Directions for this task:
Make an exact copy of the lines from the one containing "Task: Toggle the B TRV Temp legend label" through the end of the records below, and leave out every picture.

-- Dataset excerpts follows --

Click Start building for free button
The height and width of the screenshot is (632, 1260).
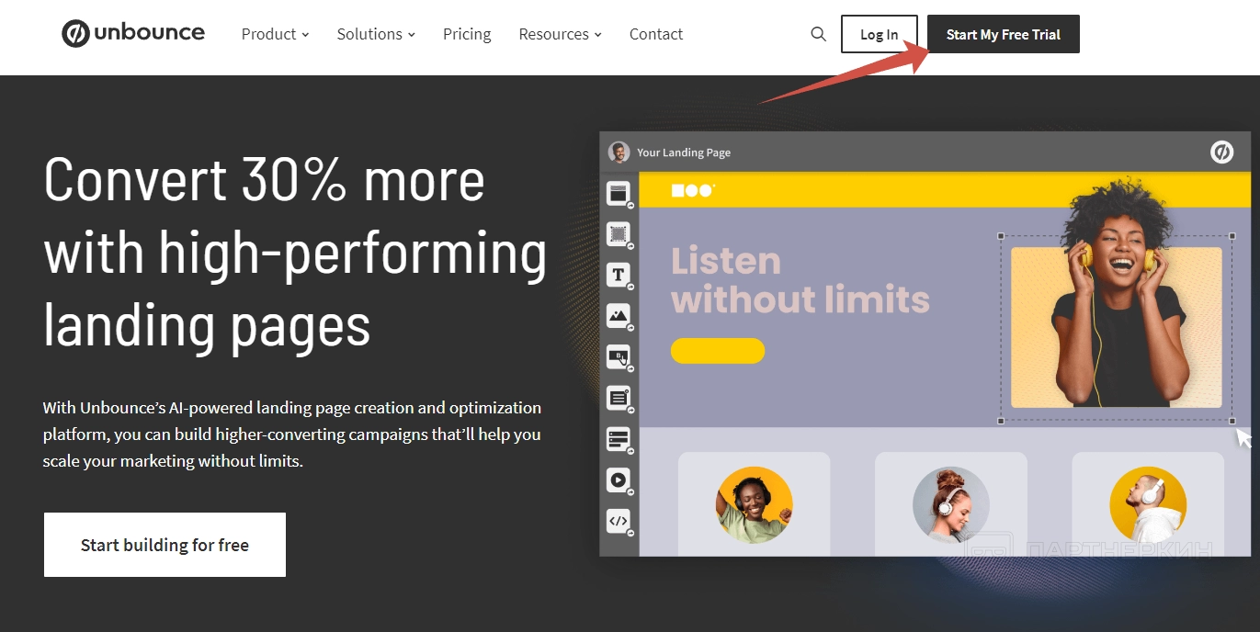tap(165, 545)
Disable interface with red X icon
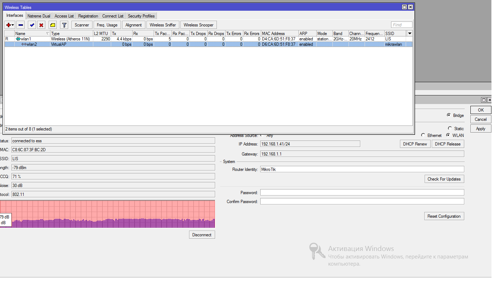 41,25
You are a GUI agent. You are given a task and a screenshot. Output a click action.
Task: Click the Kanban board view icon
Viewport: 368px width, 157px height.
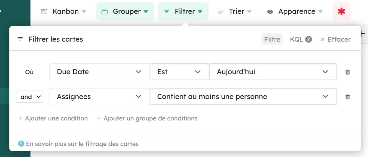click(x=44, y=11)
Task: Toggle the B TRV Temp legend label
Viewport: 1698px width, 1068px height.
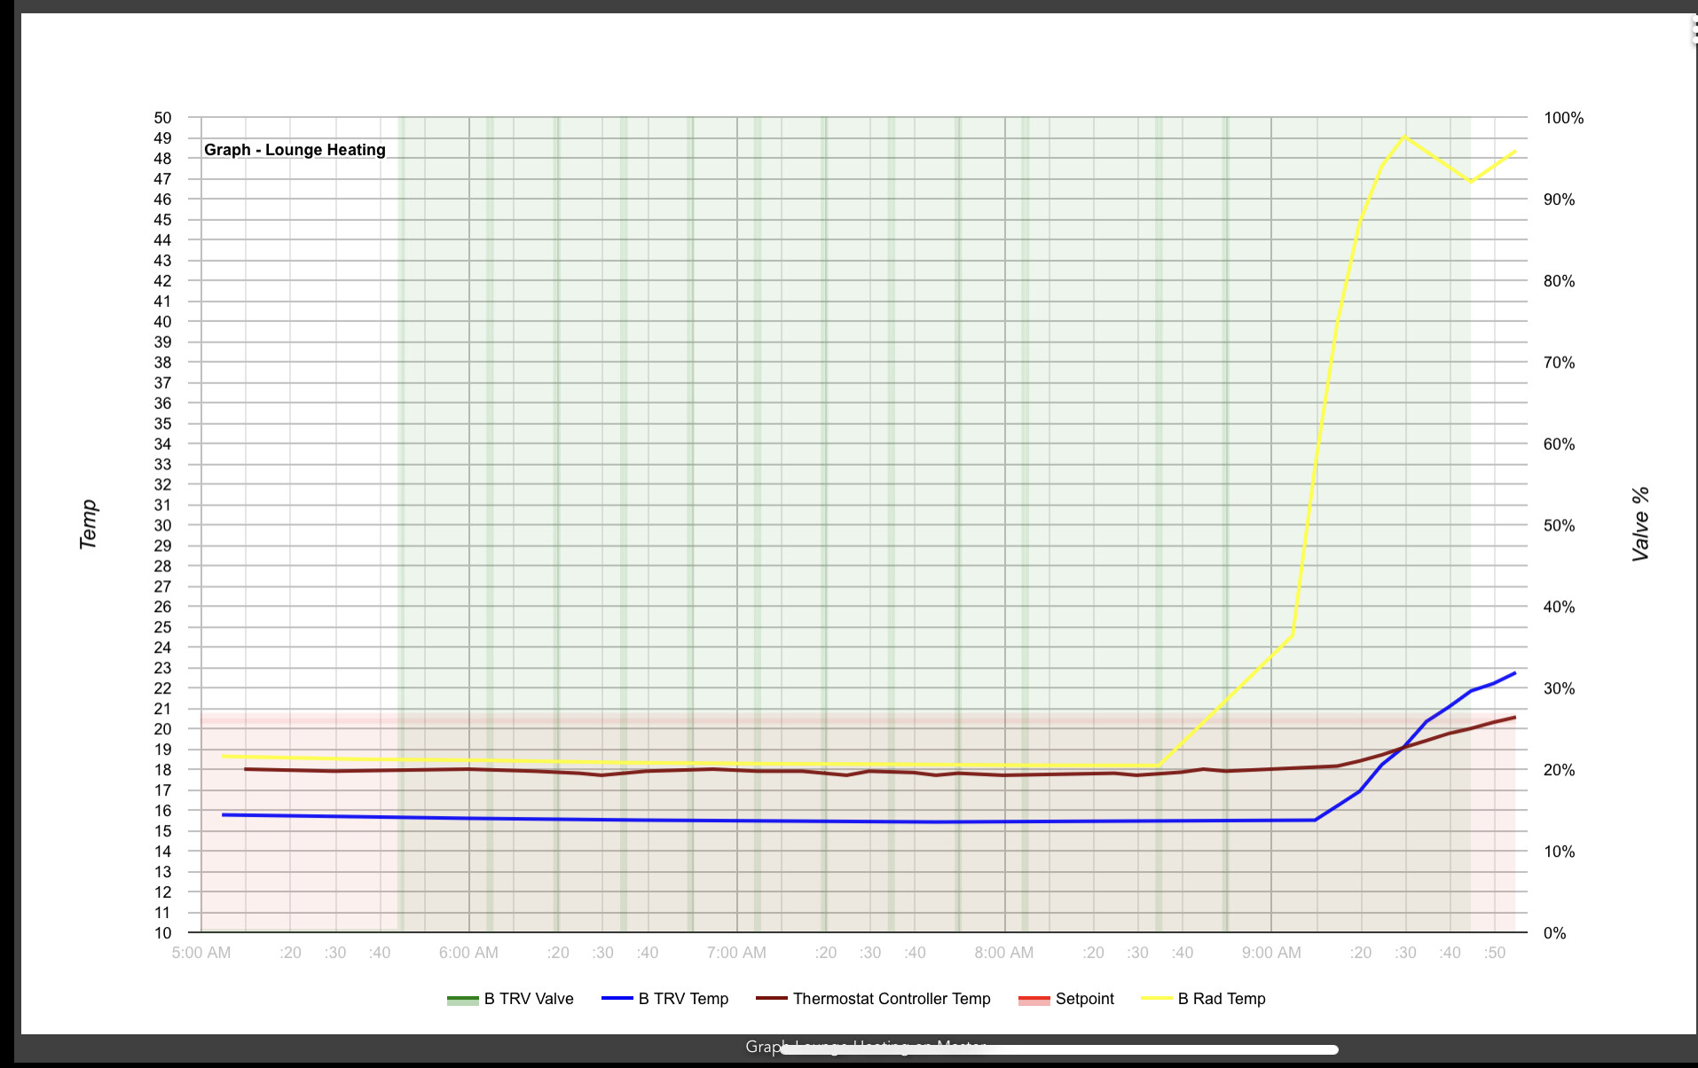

-- Dataset excerpts concluded --

Final answer:
Task: Toggle the B TRV Temp legend label
Viewport: 1698px width, 1068px height.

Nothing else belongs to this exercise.